▶ Problem description
In the excerpt about the winter storm, which two faults of hers does the text list?

▶ Quoted text
....................

And he is not cold anymore, he thinks.
Perception indeed.
“I was alone as you are now,” this said only in her head, whispered between her thoughts.
so you saluted every ghost you've ever prayed to and then buried it where bones are buried
These are her faults:
pride—for when he had moved to manipulate her winter, her first impulse had been to call an end to it altogether, because she felt the cold and all that came with it belonged to her alone and how dare he think he should be able to command it as she did.
(In the end, of course, her love for the terrible storm had won out and she had merely leaned into it instead. Because she would rather let a magician tamper with the magic than be without it.)
envy—for when he is there one moment and gone the next, the first feeling that seeps into her cold heart is jealousy because she knows that he has become the storm, that he has dissolved into the wind and the snow and the cold and how she longs to become these things, too.
He who is not him but the wind and the snow and the cold spirals upward to murmur in her ear about the dichotomy of being alone without really being alone at all and she closes those glacial blue eyes and, for a moment, simply exists. Alone and not alone.
He had been as alone as she is now, which is to say that he had not been alone at all but his companion had not been a companion at all but an idea.
She draws in a long, cold breath and opens her eyes, searches the surrounding winter and finally smiles.
“And which do you prefer, magician?” she asks the storm, head tilted, “a companion of flesh and blood or the wind?”
Her smile is a cruel, beautiful thing and were he to have a heart in this form, it would perhaps catch. He would feel it trip and stutter, because her face—so fierce and sharp—nearly softens with the smile in the same breath that it grows in intensity. Like staring into a blizzard and seeing both the beauty and the death. He wonders if her mother had seen that when she had first opened her eyes.

....................

▶ Data extract
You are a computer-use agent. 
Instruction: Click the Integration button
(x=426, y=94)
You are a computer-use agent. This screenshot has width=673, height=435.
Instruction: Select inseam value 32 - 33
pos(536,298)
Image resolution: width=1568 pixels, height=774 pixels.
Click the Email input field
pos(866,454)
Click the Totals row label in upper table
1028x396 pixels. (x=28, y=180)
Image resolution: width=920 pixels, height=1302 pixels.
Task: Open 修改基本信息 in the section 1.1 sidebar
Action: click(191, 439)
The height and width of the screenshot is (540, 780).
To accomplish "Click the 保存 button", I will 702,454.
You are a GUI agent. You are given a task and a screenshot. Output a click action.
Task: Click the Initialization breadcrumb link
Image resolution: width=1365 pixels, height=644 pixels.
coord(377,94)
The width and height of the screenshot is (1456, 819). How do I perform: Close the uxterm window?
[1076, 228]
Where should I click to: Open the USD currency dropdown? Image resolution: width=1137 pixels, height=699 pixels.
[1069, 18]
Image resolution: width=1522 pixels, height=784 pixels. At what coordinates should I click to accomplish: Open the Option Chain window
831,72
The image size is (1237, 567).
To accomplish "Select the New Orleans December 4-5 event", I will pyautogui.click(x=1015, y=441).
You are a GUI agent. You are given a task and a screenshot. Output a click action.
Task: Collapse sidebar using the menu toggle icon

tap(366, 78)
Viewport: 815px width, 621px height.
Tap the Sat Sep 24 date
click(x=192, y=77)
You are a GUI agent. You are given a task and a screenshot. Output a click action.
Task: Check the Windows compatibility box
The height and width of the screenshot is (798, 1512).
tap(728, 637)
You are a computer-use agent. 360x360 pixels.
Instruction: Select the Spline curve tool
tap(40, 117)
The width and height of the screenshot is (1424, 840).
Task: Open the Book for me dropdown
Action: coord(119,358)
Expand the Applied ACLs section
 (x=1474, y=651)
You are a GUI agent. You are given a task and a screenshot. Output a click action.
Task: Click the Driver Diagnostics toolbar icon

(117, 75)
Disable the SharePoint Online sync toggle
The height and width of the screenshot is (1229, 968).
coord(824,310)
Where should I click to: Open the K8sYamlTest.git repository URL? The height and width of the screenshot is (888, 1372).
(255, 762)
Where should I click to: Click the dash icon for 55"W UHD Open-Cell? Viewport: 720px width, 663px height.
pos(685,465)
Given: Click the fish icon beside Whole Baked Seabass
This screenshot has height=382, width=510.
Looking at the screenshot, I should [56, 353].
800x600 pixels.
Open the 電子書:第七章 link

....................

▶ Finished exercise
Pride and envy.